- Polecenie pisemne -
Zwróć bez żadnych zmian wiersze wpisów, zaczynając od wiersza zawierającego "any (744, 186)" i kończąc na ostatnim wierszu wpisów. Uwzględnij oba te wiersze.
------------
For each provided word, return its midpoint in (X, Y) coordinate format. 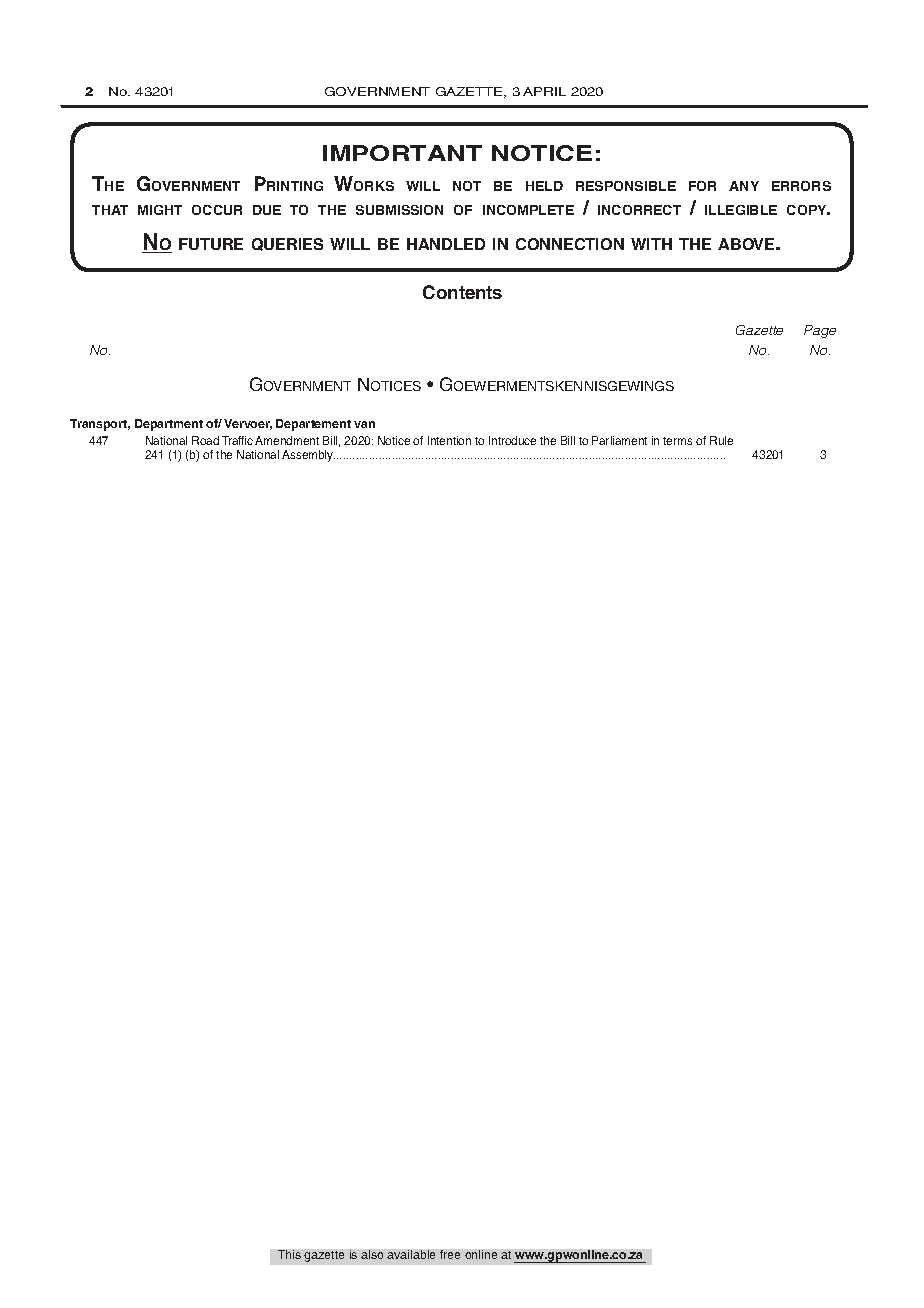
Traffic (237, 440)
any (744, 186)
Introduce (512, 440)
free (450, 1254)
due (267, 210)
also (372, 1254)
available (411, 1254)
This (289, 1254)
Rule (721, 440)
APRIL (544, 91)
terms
------------
- Rozwiązanie zadania -
any (744, 186)
Introduce (512, 440)
free (450, 1254)
due (267, 210)
also (372, 1254)
available (411, 1254)
This (289, 1254)
Rule (721, 440)
APRIL (544, 91)
terms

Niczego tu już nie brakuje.